## QUOTED TEXT
--- START ---
In San Francisco, Buses Become the Police

For transit-only lanes to operate effectively within a city, they must remain clear for the next transit vehicle. But many drivers, frustrated with the crowding of the car lanes, drift into a roomy transit one out of either ignorance or contempt. The problem requires a lot of manpower to enforce, and therefore often goes unenforced.

The result is lost time and money for the transit agency, which in turn can lead to service cuts or higher fares and less confidence in public transit.

San Francisco, with its long-running (if imperfect) "transit-first" policy, has come up with a way to address all these problems at once. By early next year the city's entire fleet of 819 buses will be equipped with forward-facing cameras that take pictures of cars traveling or parked in the bus and transit-only lanes. A city employee then reviews the video to determine whether or not a violation has occurred — there are, of course, legitimate reasons a car might have to occupy a bus lane for a moment — and if so the fines range from $60 for moving vehicles to more than $100 for parked cars.
--- END ---
## REQUIREMENT 1
Transcribe everything in the bus-lane article from "The result is" down to "for parked cars.".
The bus-lane article has no connection to the entries that follow it.

(Dataset rows)
--- START ---
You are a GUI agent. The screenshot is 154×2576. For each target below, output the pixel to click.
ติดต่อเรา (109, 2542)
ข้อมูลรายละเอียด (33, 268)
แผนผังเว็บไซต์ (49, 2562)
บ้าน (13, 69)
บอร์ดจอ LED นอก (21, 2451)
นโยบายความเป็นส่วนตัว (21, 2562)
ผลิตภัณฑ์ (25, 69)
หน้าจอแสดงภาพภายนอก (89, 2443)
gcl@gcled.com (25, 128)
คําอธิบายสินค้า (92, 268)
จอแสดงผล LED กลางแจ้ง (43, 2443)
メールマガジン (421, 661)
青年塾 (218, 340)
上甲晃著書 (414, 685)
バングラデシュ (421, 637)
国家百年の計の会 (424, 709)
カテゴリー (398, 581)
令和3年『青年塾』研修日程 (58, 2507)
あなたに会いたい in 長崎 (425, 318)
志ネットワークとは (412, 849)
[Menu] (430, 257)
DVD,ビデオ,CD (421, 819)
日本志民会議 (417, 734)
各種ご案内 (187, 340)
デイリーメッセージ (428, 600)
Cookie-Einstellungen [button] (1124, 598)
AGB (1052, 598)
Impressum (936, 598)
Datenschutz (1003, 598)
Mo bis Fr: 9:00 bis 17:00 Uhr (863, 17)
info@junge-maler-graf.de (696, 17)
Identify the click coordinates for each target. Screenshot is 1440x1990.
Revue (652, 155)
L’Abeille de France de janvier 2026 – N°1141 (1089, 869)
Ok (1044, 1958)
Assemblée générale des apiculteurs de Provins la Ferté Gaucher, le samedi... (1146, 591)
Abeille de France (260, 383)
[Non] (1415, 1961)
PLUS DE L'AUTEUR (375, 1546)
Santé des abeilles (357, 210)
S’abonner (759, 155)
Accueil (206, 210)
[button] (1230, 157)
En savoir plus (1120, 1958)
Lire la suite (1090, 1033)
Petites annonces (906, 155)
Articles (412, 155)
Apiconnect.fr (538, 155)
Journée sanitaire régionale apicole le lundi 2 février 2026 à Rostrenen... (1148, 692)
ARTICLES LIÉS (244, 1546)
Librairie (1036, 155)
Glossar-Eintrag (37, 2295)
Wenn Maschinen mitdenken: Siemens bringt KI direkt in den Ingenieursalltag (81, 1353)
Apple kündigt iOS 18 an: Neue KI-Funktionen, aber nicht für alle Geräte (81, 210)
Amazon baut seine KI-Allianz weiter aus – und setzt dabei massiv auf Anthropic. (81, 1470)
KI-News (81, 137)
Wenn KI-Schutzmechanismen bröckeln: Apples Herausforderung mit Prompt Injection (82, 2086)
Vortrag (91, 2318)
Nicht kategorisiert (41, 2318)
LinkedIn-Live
--- END ---
## REQUIREMENT 2
Pick out every line of the entries that contains the string "each", matching case exactly.

## RESPONSE 1
The result is lost time and money for the transit agency, which in turn can lead to service cuts or higher fares and less confidence in public transit.

San Francisco, with its long-running (if imperfect) "transit-first" policy, has come up with a way to address all these problems at once. By early next year the city's entire fleet of 819 buses will be equipped with forward-facing cameras that take pictures of cars traveling or parked in the bus and transit-only lanes. A city employee then reviews the video to determine whether or not a violation has occurred — there are, of course, legitimate reasons a car might have to occupy a bus lane for a moment — and if so the fines range from $60 for moving vehicles to more than $100 for parked cars.

## RESPONSE 2
You are a GUI agent. The screenshot is 154×2576. For each target below, output the pixel to click.
Identify the click coordinates for each target. Screenshot is 1440x1990.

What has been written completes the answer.